Partant d’un mystère où l’amant commun des joueuses se comporte de façon un peu étrange sans pour autant être alarmant, des phénomènes déplacés commencent à faire leur apparition : des oiseaux se lancent violemment contre la lucarne du grenier pour retomber mort sur le sol, des bruits suspects se font entendre dans le grenier, une odeur de putréfaction est détectée par une joueuse, mais pas l’autre, l’homme se retrouve en bas dans le salon, nu comme un ver, à lire un livre dans une langue incompréhensible, tandis que la nuit d’après, on entend des bruits de pas provenant du grenier descendant dans le salon. Les éléments présentés ici semblent complètement illogiques et on ne comprend certainement pas ce qui se passe dans cette maison, encore moins les joueuses pendant la séance- et c’est précisément l’objectif ici. L’idée ici n’est pas de construire une trame qui va de A à B, mais de commencer avec quelque chose d’incongru, d’inexplicable qui évolue en une véritable horreur incompréhensible. Dans le cas de la séance que j’ai jouée, laborieuse au début tant le système était difficile à appréhender pour mes joueuses, le dernier quart a sensiblement changé de ton et l’engagement des joueuses a été beaucoup plus intense. La soudaineté du changement de récit peut provoquer cet effet, mais il n’a été rendu possible que grâce à une montée forte de l’imagination qui a culminé dans ces derniers moments. À mesure que l’on fait jouer des expériences étranges, souvent non liées, illogiques, il y a ce petit déclic qui, je pense, vient de cette expérience de maîtriser un jeu de rôle et qui nous aide à forger ce climax d’horreur qui se matérialise et décontenance les joueurs au point de véritablement provoquer la panique.

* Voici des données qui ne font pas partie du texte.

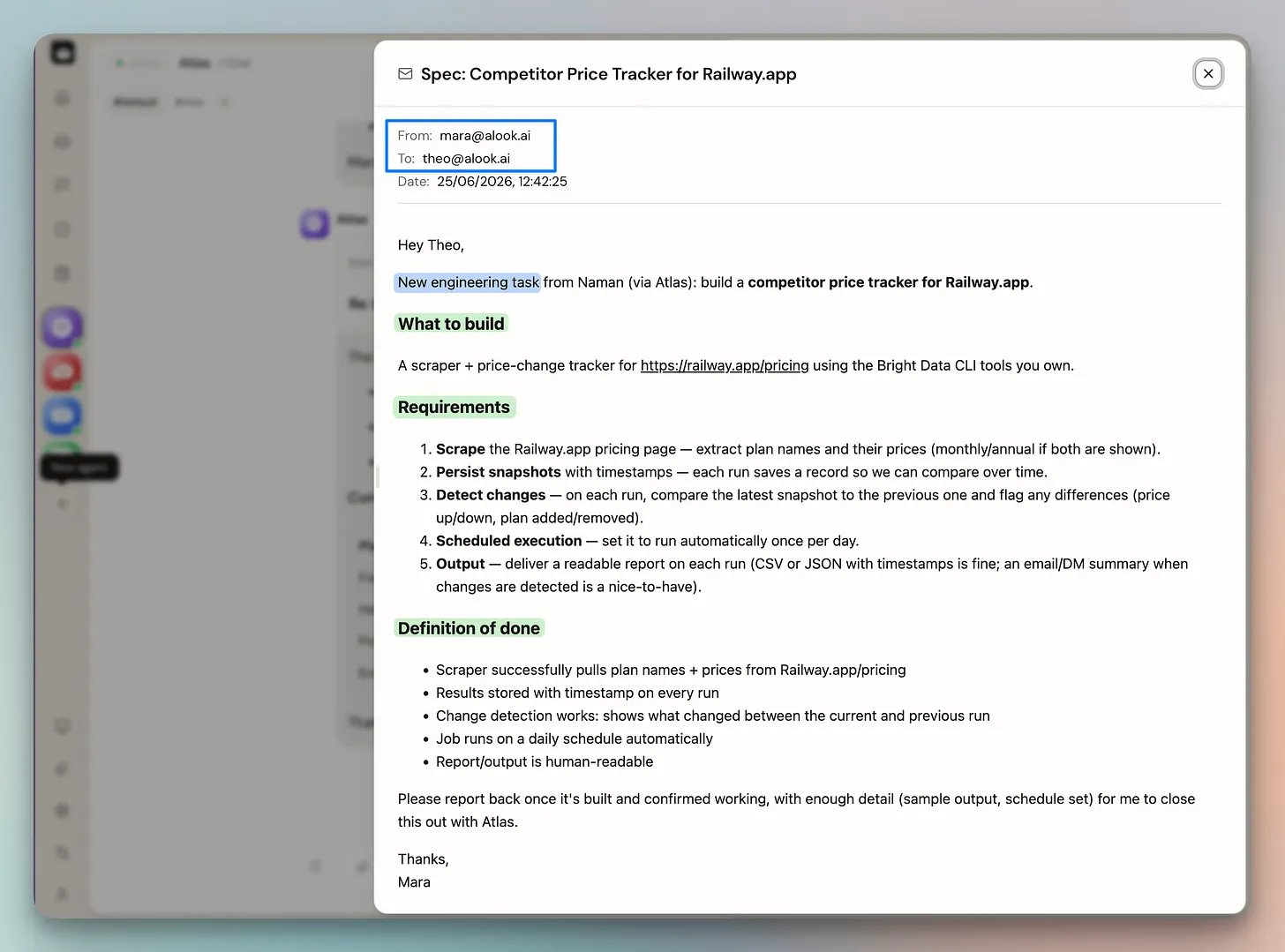Click the envelope icon beside the Spec title
This screenshot has width=1285, height=952.
click(x=405, y=74)
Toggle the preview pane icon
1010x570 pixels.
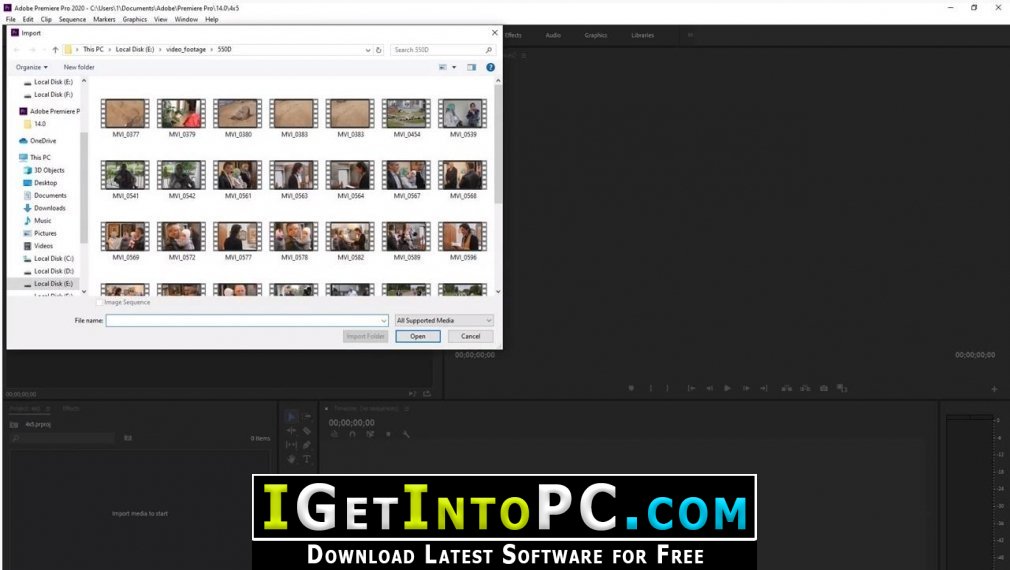pos(472,67)
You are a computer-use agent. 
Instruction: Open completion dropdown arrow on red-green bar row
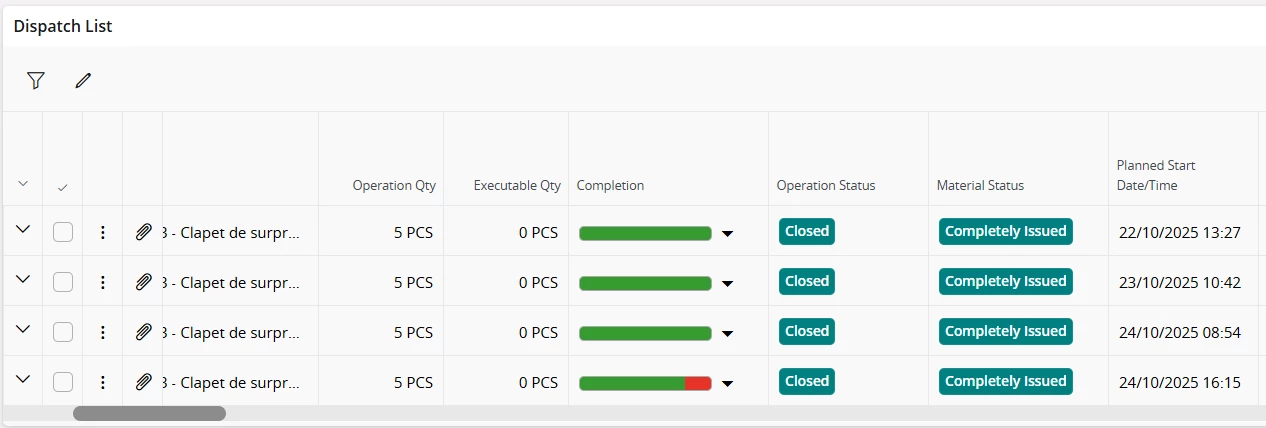click(728, 383)
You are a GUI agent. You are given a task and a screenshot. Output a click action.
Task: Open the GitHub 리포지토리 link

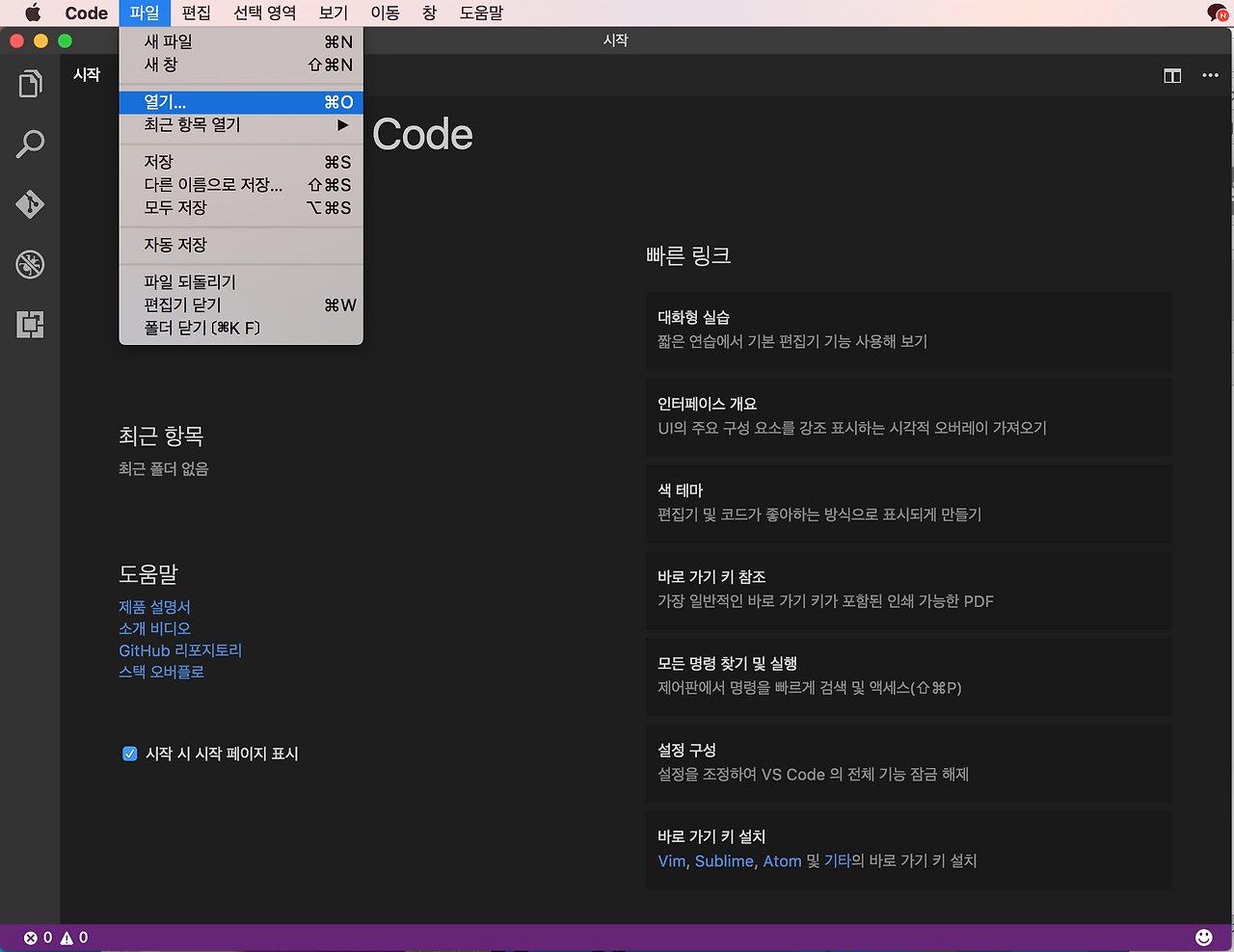click(179, 649)
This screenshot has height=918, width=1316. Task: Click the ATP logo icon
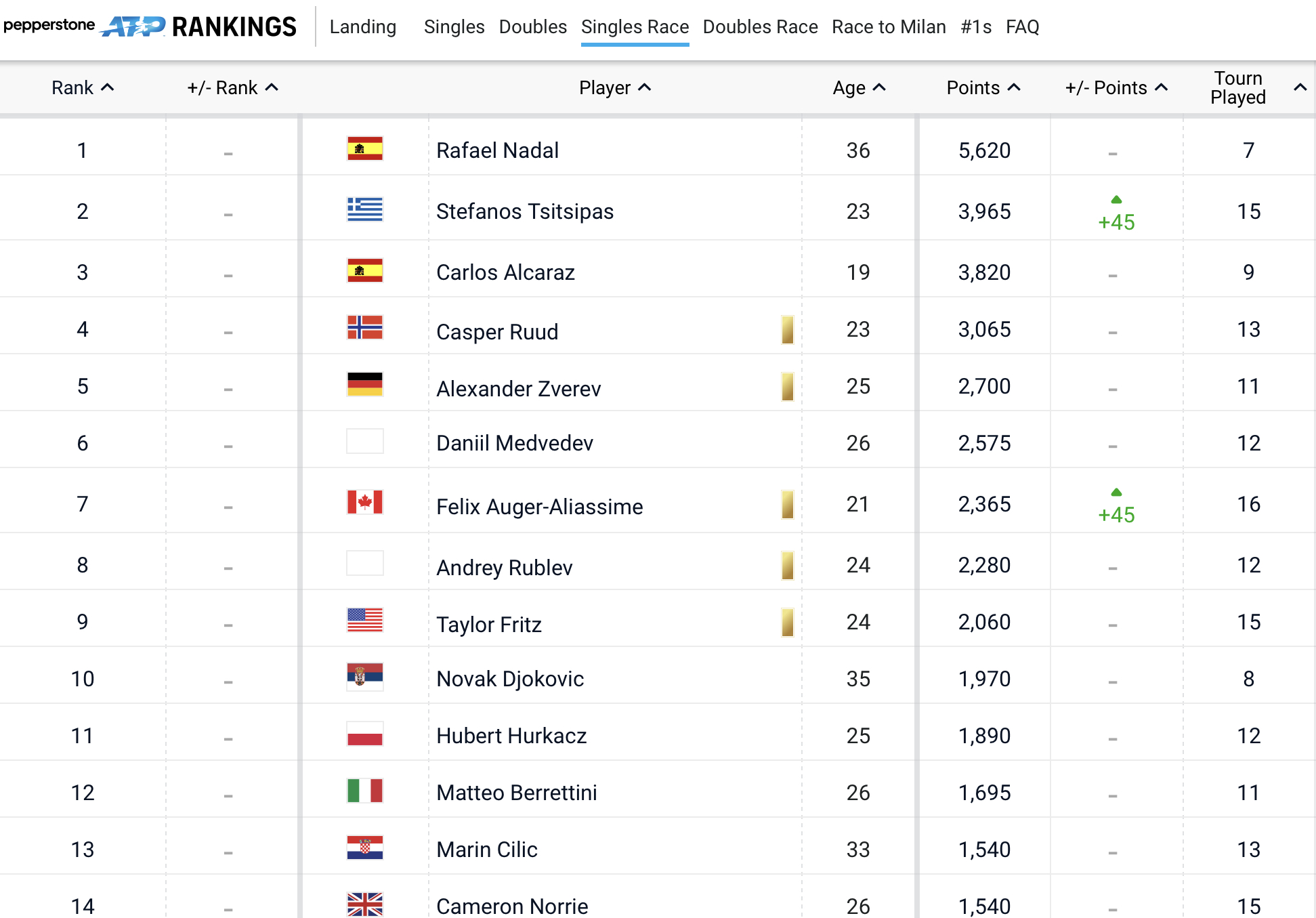(x=133, y=27)
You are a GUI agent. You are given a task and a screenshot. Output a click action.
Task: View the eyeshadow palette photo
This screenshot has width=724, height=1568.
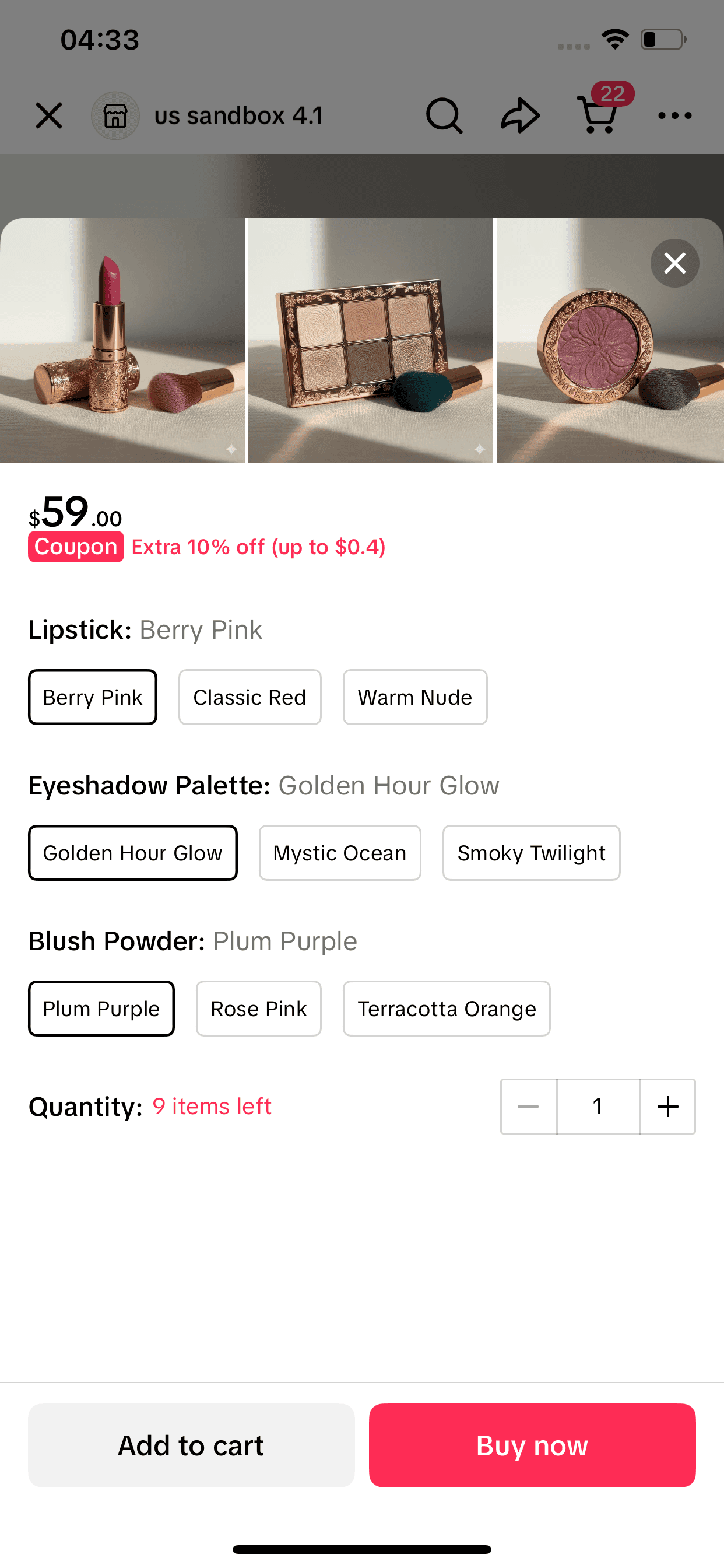[370, 341]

Dans le dernier quart de l’horloge de l’horreur, les joueuses réalisent que leur amant existe sous deux formes : l’une écorchée, rampant du grenier et appelant à l’aide, suppliant d’être "libéré", et un autre, humain en chair et en os, se comportant avec un certain détachement qui le rend complètement étranger aux joueuses et qui désormais les poursuit pour les faire disparaître. L’une sera emmenée dans les profondeurs de la terre par l’amant écorché, tandis que l’autre finit dévorée par l’étranger, voyant sa tête se distordre pour se transformer en bouche géante donnant sur un trou noir et l’aspirer dans d’indicibles souffrances.
Au détriment de scénarios bien construits avec une trame bien établie et une fin prédéfinie, on a avec Horrifique un moyen d’expérimenter une cocréativité sur un pied d’égalité entre le MJ et les joueurs. Il ne s’agit pas d’avoir un scénario "logique", "réaliste" (franchement, du réalisme en jeu de rôle ?), il s’agit de s’en remettre intégralement à l’imagination et de voir ce que l’on peut en faire, sous l’aiguillage de quelques outils optionnels et conçus pour éviter un dérapage complet.
De mon expérience avec une équipe qui n’était pourtant pas à l’aise avec le concept, j’en déduis un concept très novateur qui m’a réconcilié avec le PBTA — que j’avais découvert via The Sprawl et qui m’avait profondément répugné — et qui me rendra un grand service lors d’une visite parmi des rôlistes pour une soirée à la bonne franquette tout en improvisation.
En revanche, je précise que faire jouer en ligne Horrifique est la mère de toutes les batailles, tant il y a de matériel à mettre en ligne, et tant la plateforme (j’ai utilisé roll20) n’est pas adaptée pour un usage intuitif. Horrifique est un jeu qui devra impérativement se jouer en présentiel pour une meilleure expérience. Enfin, je ne saurais personnellement recommander ce jeu aux rôlistes débutants, passifs ou avares en imagination.
Pour conclure, un OVNI surprenant, rafraîchissant, qui m’a appris de belles choses sur ma capacité à improviser et déchaîner mon imagination. On peut véritablement partir de n’importe quoi et réussir à en faire un tout qui procure une belle expérience. Et même si le système demande un petit tour de chauffe pour s’y accoutumer, on prend vite le pli dès lors que tout le monde est pleinement embarqué dans le récit!